LIST OF TASKS:
A) In the text about Simon Wiesenthal, reproduce the passage starting with "In 1939, the" and going on through "Lvov's Eastern Railroad.".
B) According to the text about Simon Wiesenthal, in what year did he receive his degree in architectural engineering?
C) Translate this sentence from the text about Simon Wiesenthal into Spanish: "In 1936, Simon married Cyla Mueller and worked in an architectural office in Lvov."

─── PAGE

Simon Wiesenthal was an artist, an architect, an author, and a Holocaust survivor; following his liberation, he became known as a Nazi Hunter – a title he pushed back against. While it was true that he pursued Nazi war criminals following the war, he was also responsible for the arrest of more than 1,100 Nazi war criminals; however, he felt that the title Nazi Hunter sounded like he was in pursuit of vengeance. Simon Wiesenthal had witnessed unimaginable horrors in a series of concentration camps during the Holocaust. And he did believe that the men and women who had perpetrated the Holocaust crimes needed to be held accountable. But his post-war life’s work was not about vengeance – he saw his work as the pursuit of justice through Holocaust education and social advocacy. For many years, Simon Wiesenthal’s office in Austria was the only office that continued to pursue Nazi war criminals and fight antisemitism. In addition to his quest for justice, Simon Wiesenthal also believed in the power of education. If we were ever to break this cycle of hate and intolerance, we need to educate. We strive to carry on Simon Wiesenthal’s legacy as a member of the international Simon Wiesenthal Center organization. We continue to have a Nazi Hunter at work – Dr. Efraim Zuroff works out of the Jerusalem office through our numerous Holocaust studies and education programs.
Simon Wiesenthal, a survivor of the Nazi death camps, dedicated his life to documenting the crimes of the Holocaust and ensuring that the perpetrators of those crimes be brought to justice. "When history looks back," Wiesenthal explained, "I want people to know the Nazis weren’t able to kill millions of people and get away with it." His work stands as a reminder and a warning for future generations on how to fight antisemitism and why Holocaust education is so important. His intentions were twofold: to educate future generations about the horrors that can manifest from prejudice and intolerance left unchecked, and the importance of justice through accountability. Wiesenthal should be recognized as unique in light of the fact that his concerted effort to ensure that his pursuit of justice was not an act of vengeance.
Simon Wiesenthal was born on December 31, 1908 in Buczacz, which is now known as the Lvov Oblast section of the Ukraine. Wiesenthal studied at the Technical University of Prague, from which he received his degree in architectural engineering in 1932. In 1936, Simon married Cyla Mueller and worked in an architectural office in Lvov. Life was relatively comfortable for the young married couple until the war broke out in September of 1939.
In 1939, the city of Lvov found itself under Soviet control, which presented a number of professional challenges for the young architect. As a result, Wiesenthal began work as a bedspring mechanic in a factory. When the Germans displaced the Russians in 1941 during the Third Reich, a former employee helped him escape execution by the Nazis. Unfortunately, he was unable to escape the Nazis altogether and was incarcerated shortly thereafter. Following his detention in the Janowska concentration camp, he and his wife were assigned to the forced labour camp serving the Ostbahn Works, the repair shop for Lvov's Eastern Railroad.

──────
─── DATASET CONTENT

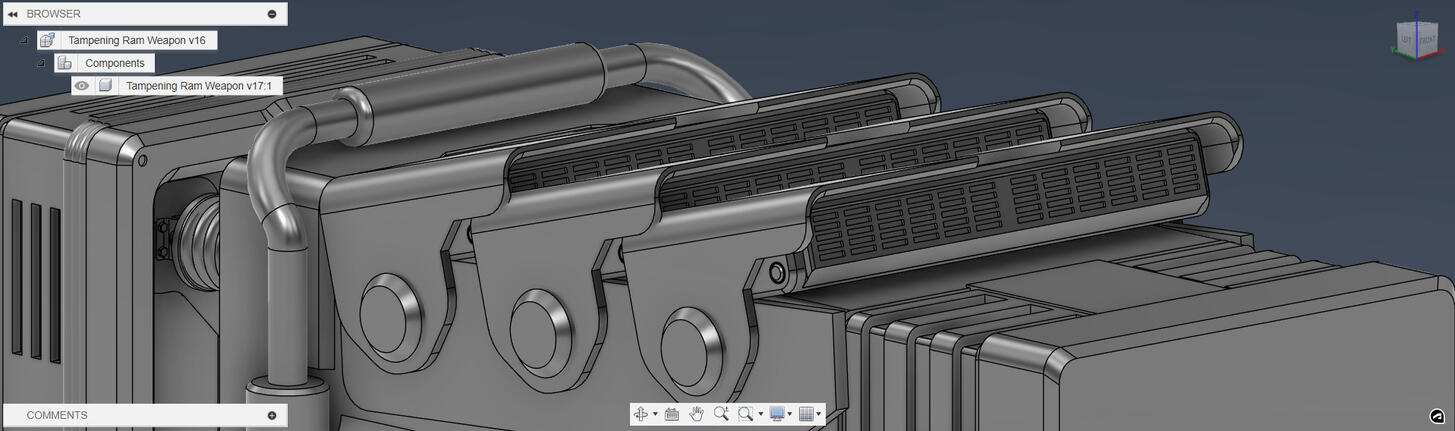
Task: Open the Zoom Window dropdown arrow
Action: point(760,414)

──────

TASK-BY-TASK ANSWERS:
A)
In 1939, the city of Lvov found itself under Soviet control, which presented a number of professional challenges for the young architect. As a result, Wiesenthal began work as a bedspring mechanic in a factory. When the Germans displaced the Russians in 1941 during the Third Reich, a former employee helped him escape execution by the Nazis. Unfortunately, he was unable to escape the Nazis altogether and was incarcerated shortly thereafter. Following his detention in the Janowska concentration camp, he and his wife were assigned to the forced labour camp serving the Ostbahn Works, the repair shop for Lvov's Eastern Railroad.

B) 1932

C) En 1936, Simon se casó con Cyla Mueller y trabajó en un estudio de arquitectura en Lvov.